[Goal of the exercise]
Give only the number of lines in the records below that contain the word "construir".

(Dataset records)

++++++++++++++++++++

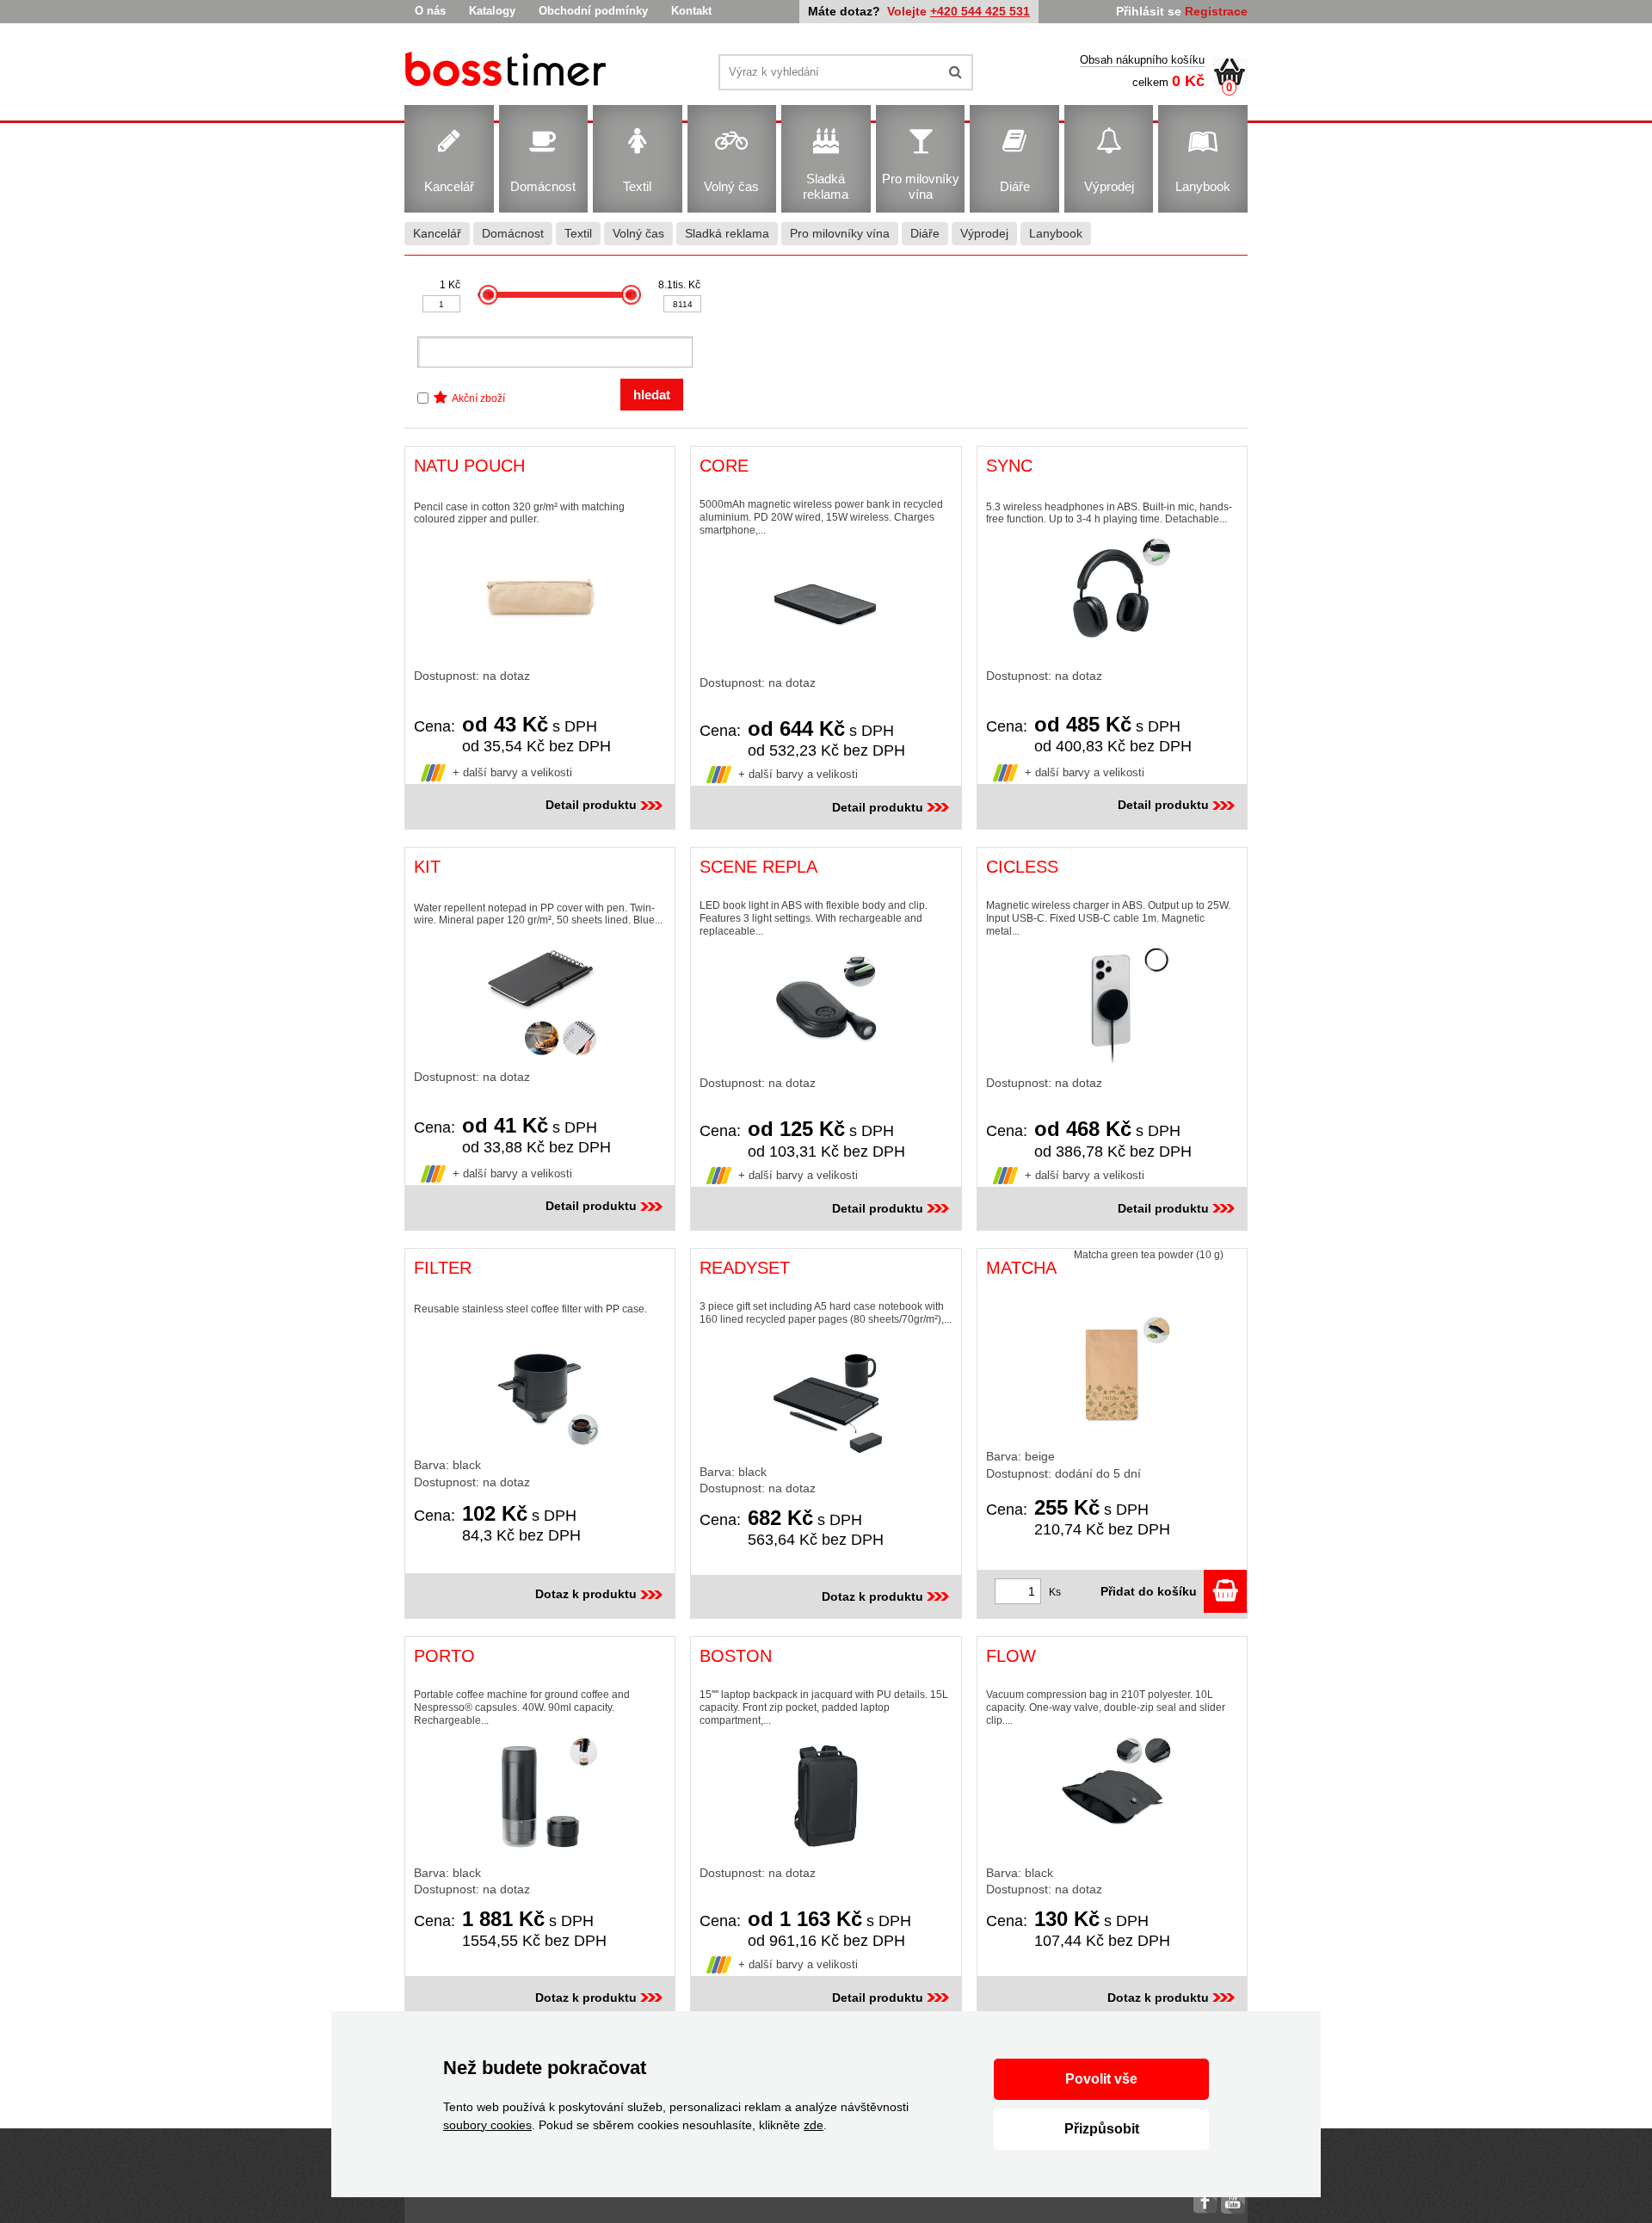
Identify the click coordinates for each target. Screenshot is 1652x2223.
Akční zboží (478, 398)
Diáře (925, 233)
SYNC (1009, 465)
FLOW (1011, 1655)
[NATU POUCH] (540, 597)
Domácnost (513, 233)
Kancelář (437, 233)
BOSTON (736, 1655)
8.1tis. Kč (679, 285)
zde (813, 2125)
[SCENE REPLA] (825, 1006)
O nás (430, 10)
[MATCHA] (1112, 1374)
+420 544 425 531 (980, 11)
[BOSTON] (825, 1796)
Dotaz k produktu (586, 1594)
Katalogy (492, 10)
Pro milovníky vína (840, 233)
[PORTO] (540, 1796)
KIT (427, 866)
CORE (724, 465)
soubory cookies (487, 2125)
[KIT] (540, 998)
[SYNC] (1112, 597)
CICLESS (1022, 866)
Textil (578, 233)
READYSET (745, 1267)
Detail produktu (591, 805)
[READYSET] (825, 1395)
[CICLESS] (1112, 1006)
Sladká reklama (727, 233)
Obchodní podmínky (593, 10)
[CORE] (825, 606)
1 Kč (450, 285)
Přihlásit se (1148, 11)
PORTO (444, 1655)
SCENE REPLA (758, 866)
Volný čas (638, 233)
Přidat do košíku (1152, 1591)
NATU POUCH (469, 465)
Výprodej (984, 233)
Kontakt (691, 10)
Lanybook (1055, 233)
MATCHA (1021, 1267)
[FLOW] (1112, 1796)
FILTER (443, 1267)
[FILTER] (540, 1386)
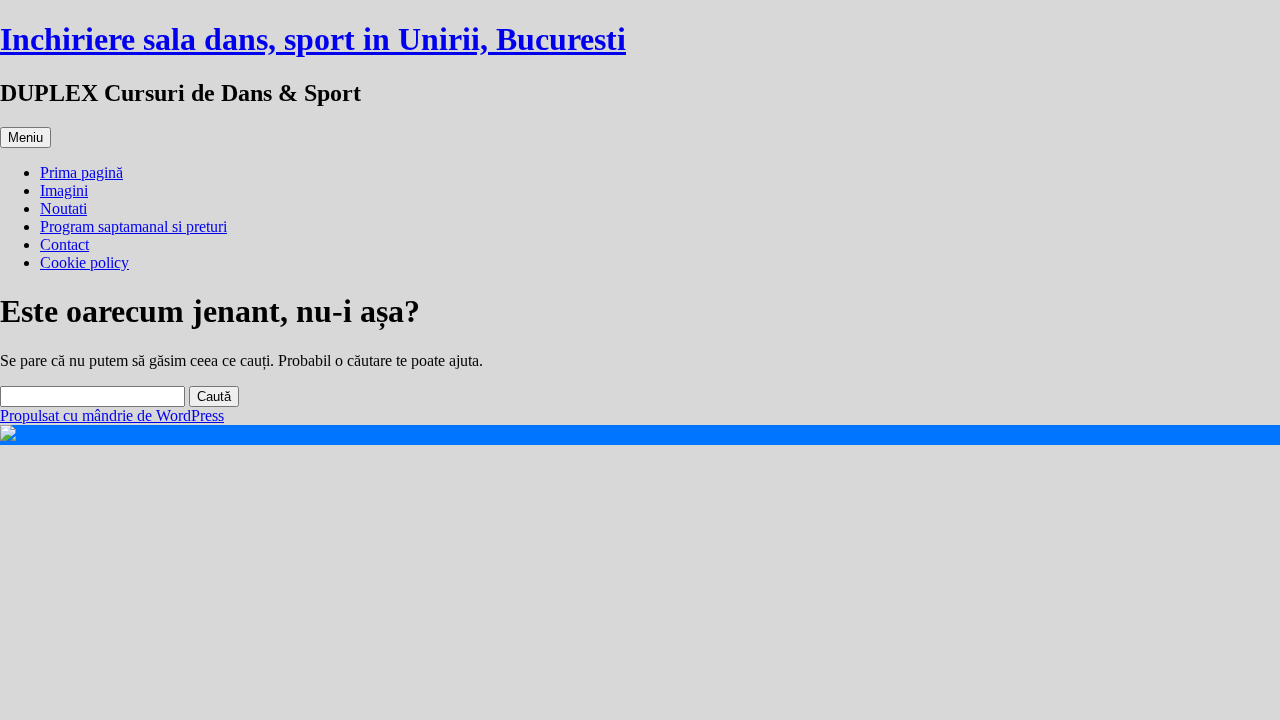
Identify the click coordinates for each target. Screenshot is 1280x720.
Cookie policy (84, 262)
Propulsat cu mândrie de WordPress (112, 415)
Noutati (63, 208)
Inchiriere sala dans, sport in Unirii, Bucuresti (313, 39)
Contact (64, 244)
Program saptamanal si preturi (133, 226)
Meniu (25, 137)
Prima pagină (81, 172)
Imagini (64, 190)
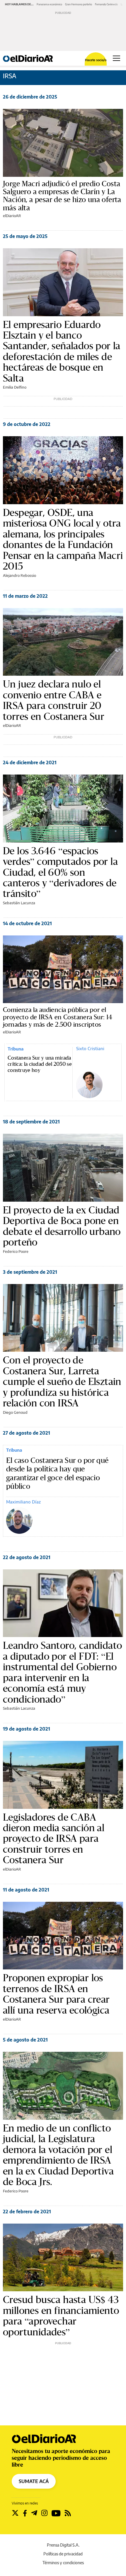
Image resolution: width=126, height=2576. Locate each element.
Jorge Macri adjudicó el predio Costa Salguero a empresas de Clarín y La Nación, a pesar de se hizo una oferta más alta (62, 196)
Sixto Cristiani (90, 1048)
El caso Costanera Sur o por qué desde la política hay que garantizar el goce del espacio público (57, 1473)
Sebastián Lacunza (19, 902)
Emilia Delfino (14, 387)
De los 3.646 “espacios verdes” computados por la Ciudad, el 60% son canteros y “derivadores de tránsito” (60, 872)
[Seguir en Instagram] (44, 2513)
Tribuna (15, 1048)
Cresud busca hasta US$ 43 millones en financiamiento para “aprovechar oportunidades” (61, 2315)
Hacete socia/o (95, 59)
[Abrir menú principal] (116, 58)
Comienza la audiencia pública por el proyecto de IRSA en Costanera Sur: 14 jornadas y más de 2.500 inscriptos (58, 1017)
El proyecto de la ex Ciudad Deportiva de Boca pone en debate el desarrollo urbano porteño (62, 1226)
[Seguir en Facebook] (25, 2513)
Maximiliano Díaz (23, 1501)
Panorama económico (49, 4)
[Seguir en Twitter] (15, 2513)
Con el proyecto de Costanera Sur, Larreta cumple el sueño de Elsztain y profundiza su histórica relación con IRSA (62, 1381)
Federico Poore (15, 1251)
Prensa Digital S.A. (63, 2544)
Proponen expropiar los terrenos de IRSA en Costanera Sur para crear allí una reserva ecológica (56, 1993)
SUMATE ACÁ (34, 2481)
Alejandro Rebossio (19, 575)
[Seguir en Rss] (68, 2513)
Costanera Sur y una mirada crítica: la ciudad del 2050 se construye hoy (40, 1064)
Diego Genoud (15, 1412)
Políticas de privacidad (63, 2553)
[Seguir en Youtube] (56, 2513)
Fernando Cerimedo (106, 4)
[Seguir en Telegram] (34, 2513)
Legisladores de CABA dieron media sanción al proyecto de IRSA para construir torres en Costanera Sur (53, 1838)
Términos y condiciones (63, 2562)
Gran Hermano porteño (78, 4)
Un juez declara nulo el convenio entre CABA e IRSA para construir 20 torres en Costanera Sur (53, 700)
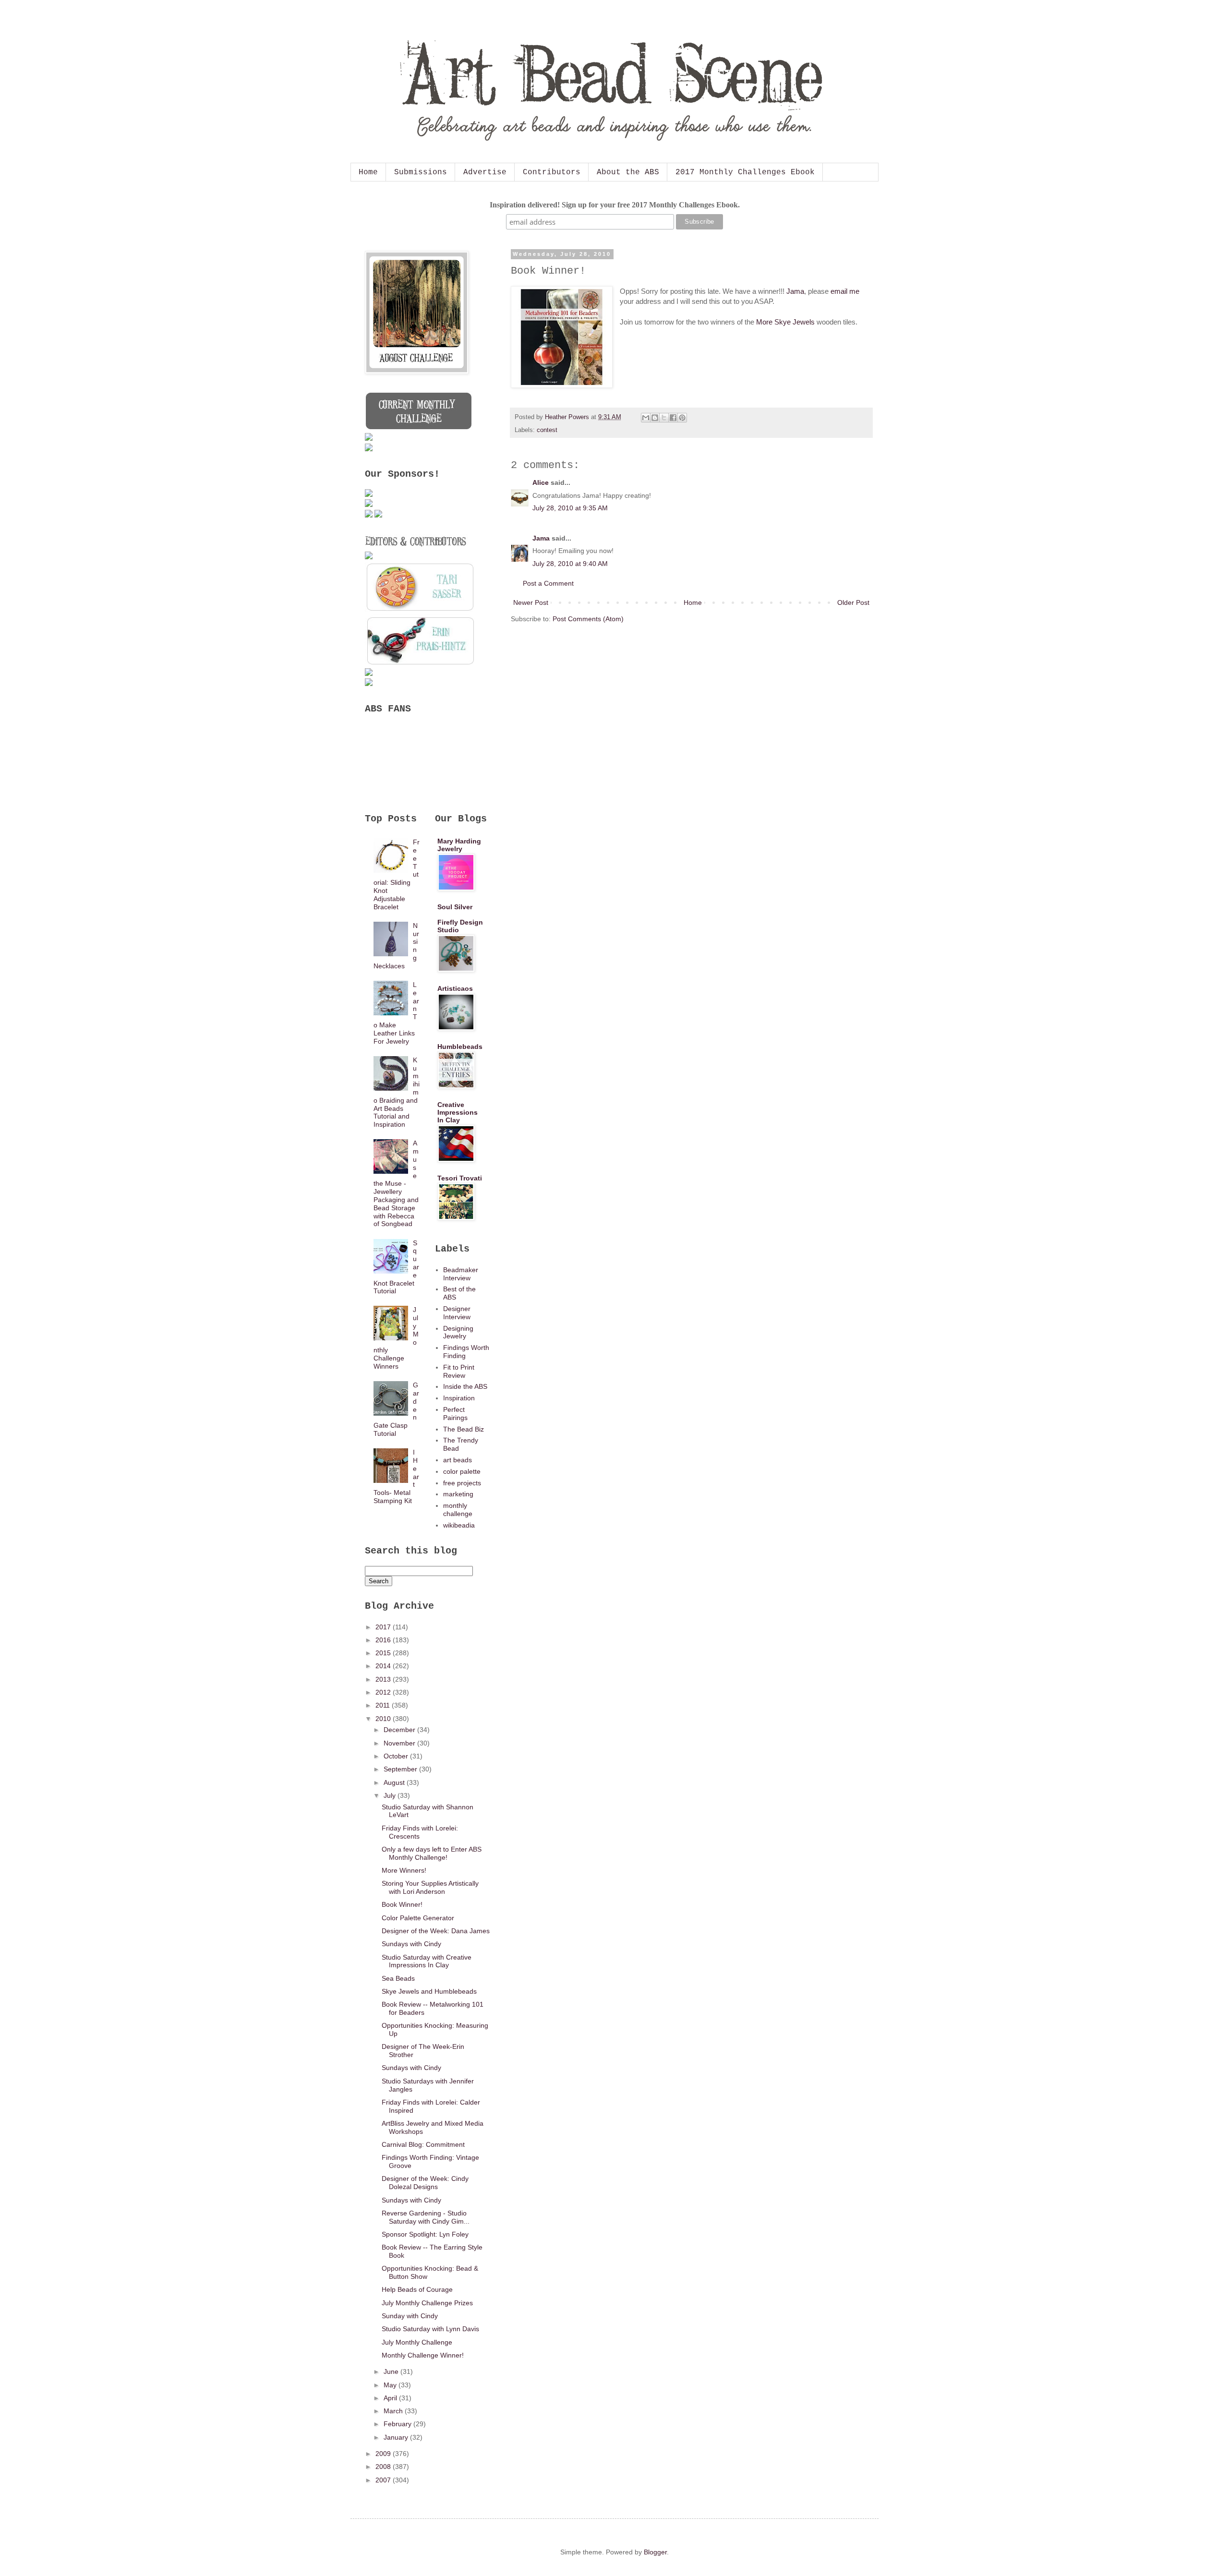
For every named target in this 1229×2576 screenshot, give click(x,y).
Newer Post (530, 602)
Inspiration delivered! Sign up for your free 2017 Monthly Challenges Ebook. (615, 205)
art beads (457, 1460)
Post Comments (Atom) (588, 619)
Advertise (484, 172)
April (391, 2398)
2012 (384, 1692)
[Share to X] (664, 417)
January (397, 2437)
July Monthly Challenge (417, 2342)
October (397, 1756)
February (398, 2424)
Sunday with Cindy (410, 2316)
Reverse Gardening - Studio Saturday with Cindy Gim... (426, 2217)
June (392, 2371)
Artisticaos (455, 988)
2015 (384, 1653)
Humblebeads (459, 1046)
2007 (384, 2480)
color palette (462, 1471)
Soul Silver (454, 907)
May (391, 2385)
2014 (384, 1666)
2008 (384, 2466)
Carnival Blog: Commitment (423, 2144)
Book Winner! (402, 1904)
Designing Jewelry (458, 1332)
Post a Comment (548, 583)
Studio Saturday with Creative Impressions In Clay (426, 1961)
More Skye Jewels (785, 322)
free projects (462, 1483)
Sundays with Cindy (411, 1944)
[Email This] (646, 417)
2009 (384, 2453)
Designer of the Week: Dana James (436, 1931)
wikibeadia (459, 1525)
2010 (384, 1718)
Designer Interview (456, 1313)
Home (368, 172)
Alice (540, 482)
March (394, 2411)
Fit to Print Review (458, 1371)
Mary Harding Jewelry (459, 845)
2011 (383, 1705)
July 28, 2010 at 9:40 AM (570, 563)
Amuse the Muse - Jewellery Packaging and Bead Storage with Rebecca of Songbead (396, 1183)
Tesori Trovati (459, 1178)
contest (547, 430)
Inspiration (459, 1398)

++++++++++++++++++++

[Task answer]
2